* _TASK DIRECTIONS_
Start to finish, copy the data exactly.

* _EXTRACTED INFORMATION_
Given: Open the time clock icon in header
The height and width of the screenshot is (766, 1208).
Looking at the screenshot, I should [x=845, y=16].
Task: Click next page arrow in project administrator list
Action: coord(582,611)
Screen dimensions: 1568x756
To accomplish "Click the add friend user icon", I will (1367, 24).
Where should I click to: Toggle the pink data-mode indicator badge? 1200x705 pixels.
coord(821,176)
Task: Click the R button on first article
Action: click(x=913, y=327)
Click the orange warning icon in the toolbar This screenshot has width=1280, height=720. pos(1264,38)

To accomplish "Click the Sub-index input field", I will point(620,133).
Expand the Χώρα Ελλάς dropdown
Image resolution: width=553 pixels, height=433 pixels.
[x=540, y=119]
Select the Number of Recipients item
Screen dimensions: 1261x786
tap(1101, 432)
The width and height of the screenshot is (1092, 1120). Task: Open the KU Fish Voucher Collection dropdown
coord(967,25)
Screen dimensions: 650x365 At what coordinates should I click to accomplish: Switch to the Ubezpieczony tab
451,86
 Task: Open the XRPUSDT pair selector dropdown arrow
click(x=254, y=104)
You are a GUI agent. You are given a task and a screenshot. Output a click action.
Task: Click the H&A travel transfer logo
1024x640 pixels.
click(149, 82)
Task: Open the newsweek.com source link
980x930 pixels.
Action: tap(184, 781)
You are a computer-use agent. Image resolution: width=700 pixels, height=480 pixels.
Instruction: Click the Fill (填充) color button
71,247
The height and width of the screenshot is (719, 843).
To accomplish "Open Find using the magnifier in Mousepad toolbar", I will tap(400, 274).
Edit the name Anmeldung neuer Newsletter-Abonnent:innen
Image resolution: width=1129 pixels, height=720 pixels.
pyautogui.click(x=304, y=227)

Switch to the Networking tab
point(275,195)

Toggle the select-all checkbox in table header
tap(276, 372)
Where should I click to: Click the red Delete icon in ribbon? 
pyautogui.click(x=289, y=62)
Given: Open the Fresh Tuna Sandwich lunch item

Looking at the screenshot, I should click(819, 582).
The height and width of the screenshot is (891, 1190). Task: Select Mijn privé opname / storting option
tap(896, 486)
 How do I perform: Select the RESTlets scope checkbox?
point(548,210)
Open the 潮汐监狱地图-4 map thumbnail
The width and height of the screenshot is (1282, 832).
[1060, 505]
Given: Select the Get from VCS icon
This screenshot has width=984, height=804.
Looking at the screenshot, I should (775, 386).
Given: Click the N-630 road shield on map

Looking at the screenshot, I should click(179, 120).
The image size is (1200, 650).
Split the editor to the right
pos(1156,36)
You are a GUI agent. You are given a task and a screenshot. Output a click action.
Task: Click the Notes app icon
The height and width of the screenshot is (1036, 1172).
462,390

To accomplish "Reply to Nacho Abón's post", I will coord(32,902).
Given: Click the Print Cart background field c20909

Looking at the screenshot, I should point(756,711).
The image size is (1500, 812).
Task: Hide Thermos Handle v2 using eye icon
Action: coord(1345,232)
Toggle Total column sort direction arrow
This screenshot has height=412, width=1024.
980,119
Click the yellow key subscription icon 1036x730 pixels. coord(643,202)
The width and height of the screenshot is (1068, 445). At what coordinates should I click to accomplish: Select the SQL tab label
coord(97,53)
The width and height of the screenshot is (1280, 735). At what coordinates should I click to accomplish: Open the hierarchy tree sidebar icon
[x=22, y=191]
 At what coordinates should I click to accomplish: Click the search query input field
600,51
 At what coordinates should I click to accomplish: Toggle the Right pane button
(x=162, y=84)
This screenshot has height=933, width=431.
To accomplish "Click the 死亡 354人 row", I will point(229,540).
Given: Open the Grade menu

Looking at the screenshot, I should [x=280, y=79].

* _TASK SOLUTION_
Given: Open the time clock icon in header
The height and width of the screenshot is (766, 1208).
Looking at the screenshot, I should [x=845, y=16].
Task: Click next page arrow in project administrator list
Action: coord(582,611)
Screen dimensions: 1568x756
To accomplish "Click the add friend user icon", I will (1367, 24).
Where should I click to: Toggle the pink data-mode indicator badge? 1200x705 pixels.
coord(821,176)
Task: Click the R button on first article
Action: click(x=913, y=327)
Click the orange warning icon in the toolbar This screenshot has width=1280, height=720. pos(1264,38)

To accomplish "Click the Sub-index input field", I will point(620,133).
Expand the Χώρα Ελλάς dropdown
Image resolution: width=553 pixels, height=433 pixels.
[x=540, y=119]
Select the Number of Recipients item
Screen dimensions: 1261x786
tap(1101, 432)
The width and height of the screenshot is (1092, 1120). Task: Open the KU Fish Voucher Collection dropdown
coord(967,25)
Screen dimensions: 650x365 At what coordinates should I click to accomplish: Switch to the Ubezpieczony tab
451,86
 Task: Open the XRPUSDT pair selector dropdown arrow
click(x=254, y=104)
You are a GUI agent. You are given a task and a screenshot. Output a click action.
Task: Click the H&A travel transfer logo
1024x640 pixels.
click(149, 82)
Task: Open the newsweek.com source link
980x930 pixels.
Action: tap(184, 781)
You are a computer-use agent. Image resolution: width=700 pixels, height=480 pixels.
Instruction: Click the Fill (填充) color button
71,247
The height and width of the screenshot is (719, 843).
To accomplish "Open Find using the magnifier in Mousepad toolbar", I will tap(400, 274).
Edit the name Anmeldung neuer Newsletter-Abonnent:innen
Image resolution: width=1129 pixels, height=720 pixels.
pyautogui.click(x=304, y=227)

Switch to the Networking tab
point(275,195)

Toggle the select-all checkbox in table header
tap(276, 372)
Where should I click to: Click the red Delete icon in ribbon? 
pyautogui.click(x=289, y=62)
Given: Open the Fresh Tuna Sandwich lunch item

Looking at the screenshot, I should click(819, 582).
The height and width of the screenshot is (891, 1190). Task: Select Mijn privé opname / storting option
tap(896, 486)
 How do I perform: Select the RESTlets scope checkbox?
point(548,210)
Open the 潮汐监狱地图-4 map thumbnail
The width and height of the screenshot is (1282, 832).
[1060, 505]
Given: Select the Get from VCS icon
This screenshot has width=984, height=804.
Looking at the screenshot, I should (775, 386).
Given: Click the N-630 road shield on map

Looking at the screenshot, I should click(179, 120).
The image size is (1200, 650).
Split the editor to the right
pos(1156,36)
You are a GUI agent. You are given a task and a screenshot. Output a click action.
Task: Click the Notes app icon
The height and width of the screenshot is (1036, 1172).
462,390

To accomplish "Reply to Nacho Abón's post", I will coord(32,902).
Given: Click the Print Cart background field c20909

Looking at the screenshot, I should point(756,711).
The image size is (1500, 812).
Task: Hide Thermos Handle v2 using eye icon
Action: coord(1345,232)
Toggle Total column sort direction arrow
This screenshot has height=412, width=1024.
980,119
Click the yellow key subscription icon 1036x730 pixels. coord(643,202)
The width and height of the screenshot is (1068, 445). At what coordinates should I click to accomplish: Select the SQL tab label
coord(97,53)
The width and height of the screenshot is (1280, 735). At what coordinates should I click to accomplish: Open the hierarchy tree sidebar icon
[x=22, y=191]
 At what coordinates should I click to accomplish: Click the search query input field
600,51
 At what coordinates should I click to accomplish: Toggle the Right pane button
(x=162, y=84)
This screenshot has height=933, width=431.
To accomplish "Click the 死亡 354人 row", I will point(229,540).
Given: Open the Grade menu

Looking at the screenshot, I should [x=280, y=79].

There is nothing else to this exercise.